Loss Given Default Prediction Under Measurement-Induced Mixture Distributions: An Information-Theoretic Approach
Javier Mar\'in

TL;DR
This paper addresses the challenge of predicting Loss Given Default (LGD) with contaminated training data by applying information-theoretic methods, outperforming traditional recursive partitioning techniques in real-world bankruptcy data.
Contribution
It introduces an information-theoretic approach to LGD prediction that effectively handles mixture-contaminated data, providing practical guidance for financial modeling under data constraints.
Findings
Information-theoretic methods outperform recursive partitioning in contaminated data.
Leverage features contain more mutual information than size features.
Results generalize to other domains with mixture data structures.
Abstract
Loss Given Default (LGD) modeling faces a fundamental data quality constraint: 90% of available training data consists of proxy estimates based on pre-distress balance sheets rather than actual recovery outcomes from completed bankruptcy proceedings.

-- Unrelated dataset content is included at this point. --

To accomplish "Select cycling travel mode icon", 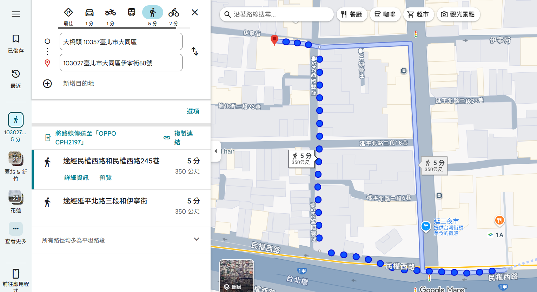I will coord(173,13).
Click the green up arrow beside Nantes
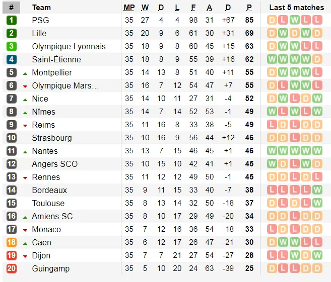This screenshot has height=282, width=331. tap(25, 151)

We demonstrate that this mixture-contaminated training structure causes systematic failure of recursive partitioning methods, with Random Forest achieving negative r-squared (-0.664, worse than predicting the mean) on held-out test data. Information-theoretic approaches based on Shannon entropy and mutual information provide superior generalization, achieving r-squared of 0.191 and RMSE of 0.284 on 1,218 corporate bankruptcies (1980-2023). Analysis reveals that leverage-based features contain 1.510 bits of mutual information while size effects contribute only 0.086 bits, contradicting regulatory assumptions about scale-dependent recovery.…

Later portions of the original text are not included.